Self-management solutions to lower back pain

NeuRA researchers are embarking on a new study to help people recover from chronic low back pain.

About 20 per cent of Australians currently experience back pain, with about one third developing chronic low back pain, where the pain extends beyond 12 weeks and sometimes lasts for years. This is a massive health burden on the nation, with Australians spending a staggering $8 billion to treat back pain each year.

Australians commonly respond to this pain by seeking medical treatment. But NeuRA researchers and international experts say the most effective method of recovery is self-management, which is the focus of the new study lead by Associate Professor James McAuley.

As head of NeuRA’s Centre for Pain IMPACT, A/Prof McAuley’s goal is to debunk the popular belief that professional help is the best method of treatment to low back pain.

His team is rolling out a project that uses social media to deliver information to the public about how to most effectively recover from this type of pain.
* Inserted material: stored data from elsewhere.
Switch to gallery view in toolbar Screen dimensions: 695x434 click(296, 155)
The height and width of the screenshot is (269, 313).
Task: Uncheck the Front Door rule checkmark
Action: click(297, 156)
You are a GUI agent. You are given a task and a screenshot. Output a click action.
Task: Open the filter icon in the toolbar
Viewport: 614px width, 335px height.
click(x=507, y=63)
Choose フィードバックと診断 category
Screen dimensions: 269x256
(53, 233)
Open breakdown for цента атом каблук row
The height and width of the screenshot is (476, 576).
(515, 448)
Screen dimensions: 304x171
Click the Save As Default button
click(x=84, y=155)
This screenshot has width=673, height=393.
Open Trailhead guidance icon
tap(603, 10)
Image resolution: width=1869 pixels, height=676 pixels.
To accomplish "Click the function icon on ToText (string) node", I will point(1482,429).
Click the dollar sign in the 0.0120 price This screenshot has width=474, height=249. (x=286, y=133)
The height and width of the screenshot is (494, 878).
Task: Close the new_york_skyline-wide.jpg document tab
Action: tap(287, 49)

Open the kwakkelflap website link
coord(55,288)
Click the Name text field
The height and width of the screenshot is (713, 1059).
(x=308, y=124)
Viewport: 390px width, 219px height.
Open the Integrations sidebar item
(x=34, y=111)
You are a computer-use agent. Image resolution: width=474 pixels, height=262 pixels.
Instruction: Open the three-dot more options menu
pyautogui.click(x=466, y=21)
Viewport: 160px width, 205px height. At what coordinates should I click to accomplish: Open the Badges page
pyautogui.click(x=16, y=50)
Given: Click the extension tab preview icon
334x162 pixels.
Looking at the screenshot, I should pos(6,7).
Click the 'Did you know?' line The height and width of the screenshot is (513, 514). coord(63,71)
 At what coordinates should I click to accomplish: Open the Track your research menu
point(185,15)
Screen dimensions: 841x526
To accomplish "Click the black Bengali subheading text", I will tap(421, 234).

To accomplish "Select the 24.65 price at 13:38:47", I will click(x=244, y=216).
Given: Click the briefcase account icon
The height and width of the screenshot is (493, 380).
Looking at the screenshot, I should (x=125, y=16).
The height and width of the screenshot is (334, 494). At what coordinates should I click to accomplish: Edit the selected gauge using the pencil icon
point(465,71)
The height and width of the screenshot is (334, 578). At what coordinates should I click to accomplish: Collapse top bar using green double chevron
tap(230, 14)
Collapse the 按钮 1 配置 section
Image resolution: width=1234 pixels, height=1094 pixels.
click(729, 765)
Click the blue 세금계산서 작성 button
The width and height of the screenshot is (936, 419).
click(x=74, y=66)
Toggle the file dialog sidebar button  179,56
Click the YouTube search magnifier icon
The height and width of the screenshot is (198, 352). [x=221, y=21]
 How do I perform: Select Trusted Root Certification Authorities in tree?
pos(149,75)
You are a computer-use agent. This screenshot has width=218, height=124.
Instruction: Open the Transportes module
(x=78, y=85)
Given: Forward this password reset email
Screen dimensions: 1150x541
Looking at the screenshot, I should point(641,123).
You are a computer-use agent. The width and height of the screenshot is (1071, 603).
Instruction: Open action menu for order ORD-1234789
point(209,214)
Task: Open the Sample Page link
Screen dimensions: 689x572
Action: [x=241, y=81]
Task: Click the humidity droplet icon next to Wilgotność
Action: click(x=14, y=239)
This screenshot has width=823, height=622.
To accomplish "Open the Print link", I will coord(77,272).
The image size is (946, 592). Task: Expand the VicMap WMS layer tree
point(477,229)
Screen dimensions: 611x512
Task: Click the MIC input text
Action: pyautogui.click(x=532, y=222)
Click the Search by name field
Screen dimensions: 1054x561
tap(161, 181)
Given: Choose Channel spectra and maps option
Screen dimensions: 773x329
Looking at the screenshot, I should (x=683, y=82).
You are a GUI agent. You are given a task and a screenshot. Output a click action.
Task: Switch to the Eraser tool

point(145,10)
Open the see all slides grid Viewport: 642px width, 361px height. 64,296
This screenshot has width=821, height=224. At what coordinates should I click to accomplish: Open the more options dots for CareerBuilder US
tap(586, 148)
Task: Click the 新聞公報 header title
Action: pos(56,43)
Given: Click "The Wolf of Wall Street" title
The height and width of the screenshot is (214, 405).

The team will examine contemporary discourse on social media posts to better understand conversations around low back pain. They will also review public attitudes toward the expert recommendations people commonly receive while seeking treatment.

“It’s important we understand whether people are more inclined to follow or ignore recommended methods of recovery. This is why it is vital that we investigate people’s reactions to the self-management health advice that they receive,” said NeuRA researcher, Edel O’Hagan, who is conducting the study.

The next stage of this research involves developing targeted messaging that provides the best possible advice about how people with low back pain can self-manage their treatment. This messaging will involve advice from a wide array of health professionals, such as physiotherapists, psychologists, orthopaedic surgeons and rheumatologists.

This project will deliver personalised, relevant care for people with low back pain to improve their quality of life. The findings could also help clinicians to deliver education-based interventions that are quick, effective and cost-efficient.